The lattice enthalpy of an ionic compound is the enthalpy change when one mole of an ionic compound in its solid state dissociates into its ions in the gaseous state. It is impossible to determine it directly by experiment. Suggest and explain an indirect method to measure the lattice enthalpy of $NaCl_{(s)}$.

(A) The lattice enthalpy of an ionic compound is the enthalpy change that occurs when one mole of an ionic compound dissociates into its ions in the gaseous state. For the reaction:
$NaCl_{(s)} \rightarrow Na_{(g)}^{+} + Cl_{(g)}^{-}$; $\Delta_{lattice} H^{\ominus} = +788 \ kJ \ mol^{-1}$
Since it is impossible to determine lattice enthalpies directly by experiment,we use an indirect method by constructing an enthalpy diagram known as the $Born-Haber$ cycle.
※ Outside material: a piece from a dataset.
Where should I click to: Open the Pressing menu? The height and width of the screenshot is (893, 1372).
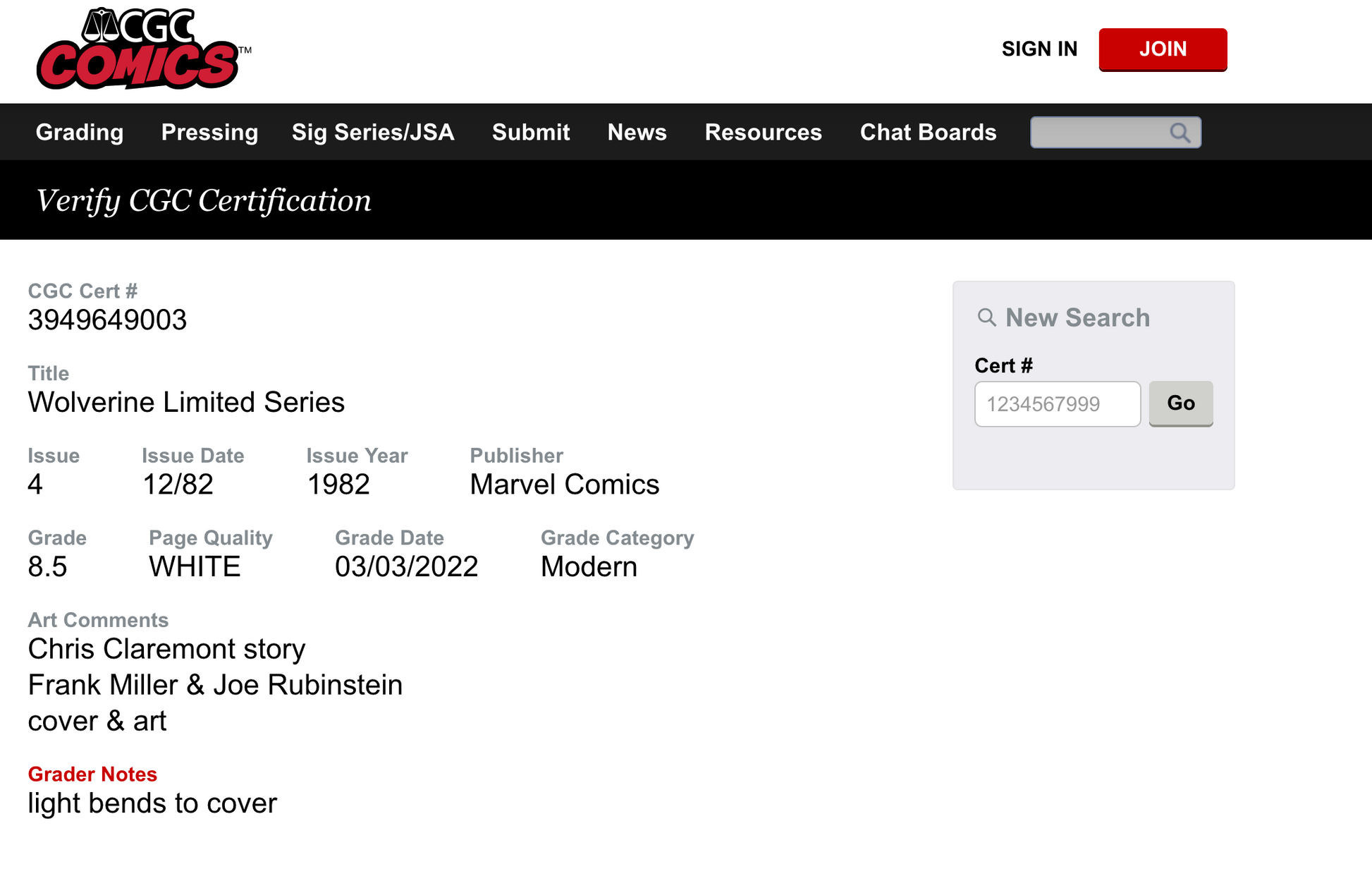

We calculate the lattice enthalpy of $NaCl_{(s)}$ using the following steps:
$(I)$ $Na_{(s)} \rightarrow Na_{(g)}$; Sublimation of sodium metal,$\Delta_{sub} H^{\ominus} = 108.4 \ kJ \ mol^{-1}$
$(II)$ $Na_{(g)} \rightarrow Na_{(g)}^{+} + e_{(g)}^{-}$; Ionization of sodium atoms,$\Delta_{i} H^{\ominus} = 496 \ kJ \ mol^{-1}$
$(III)$ $\frac{1}{2} Cl_{2(g)} \rightarrow Cl_{(g)}$; Dissociation of chlorine,$\frac{1}{2} \Delta_{bond} H^{\ominus} = 121 \ kJ \ mol^{-1}$
$(IV)$ $Cl_{(g)} + e_{(g)}^{-} \rightarrow Cl_{(g)}^{-}$; Electron gain by chlorine atoms,$\Delta_{eg} H^{\ominus} = -348.6 \ kJ \ mol^{-1}$
According to Hess's Law,the total enthalpy change for the formation of $NaCl_{(s)}$ from its elements is the sum of these individual steps,allowing us to solve for the lattice enthalpy.